#### What the exercise asks:
Please set down only the lines running from the one with "1000x500 pixels." through the last line of the entries, exactly as written and without any pictures.

Pixel coordinate grounding data
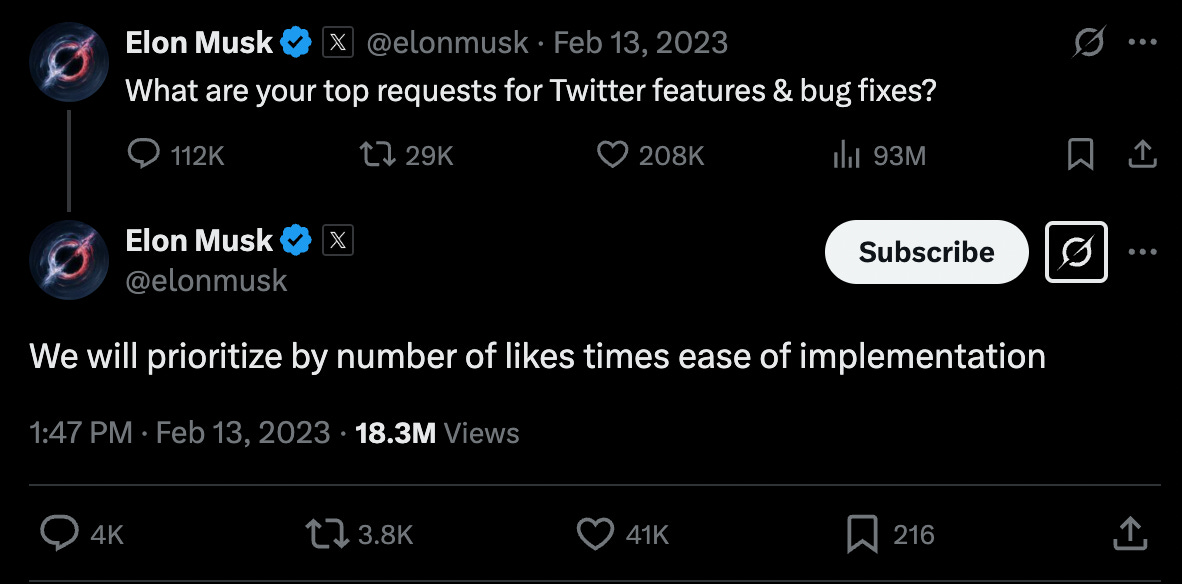Bookmark the first tweet about bug fixes
1182x584 pixels.
click(x=1081, y=155)
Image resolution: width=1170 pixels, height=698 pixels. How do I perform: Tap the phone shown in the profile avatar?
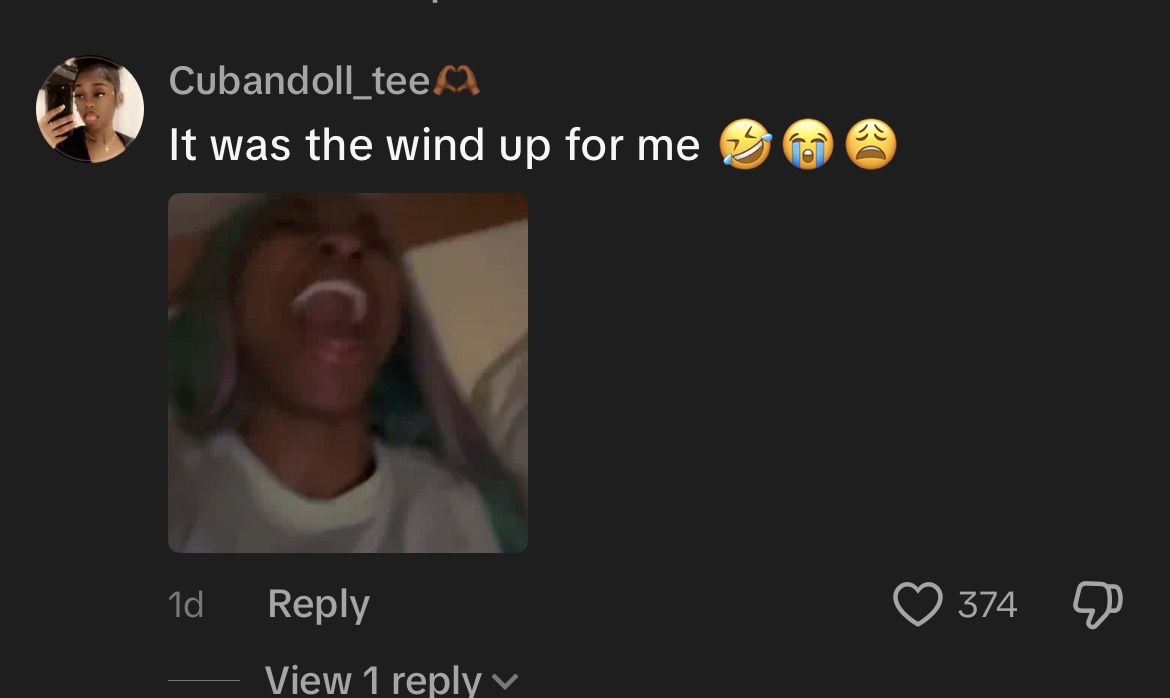pos(58,98)
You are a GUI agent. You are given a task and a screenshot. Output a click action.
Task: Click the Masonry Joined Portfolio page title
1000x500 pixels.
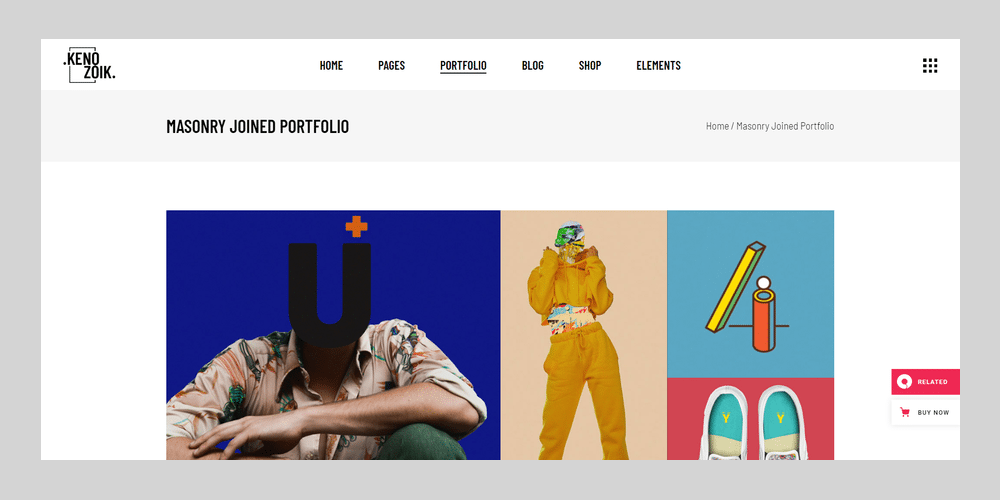point(258,126)
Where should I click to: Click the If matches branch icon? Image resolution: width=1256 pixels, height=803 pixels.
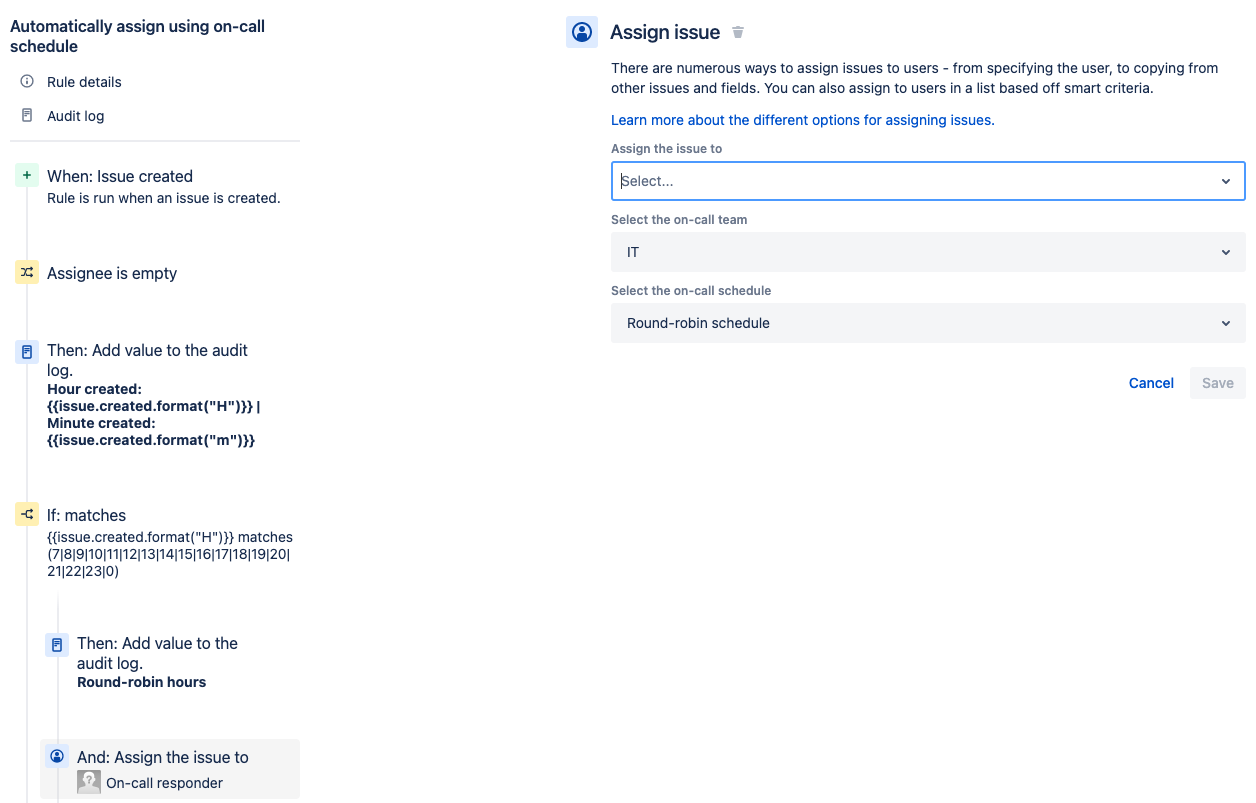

#### Response to the task:
1000x500 pixels.
point(258,126)
Where should I click to: Click the If matches branch icon? Image resolution: width=1256 pixels, height=803 pixels.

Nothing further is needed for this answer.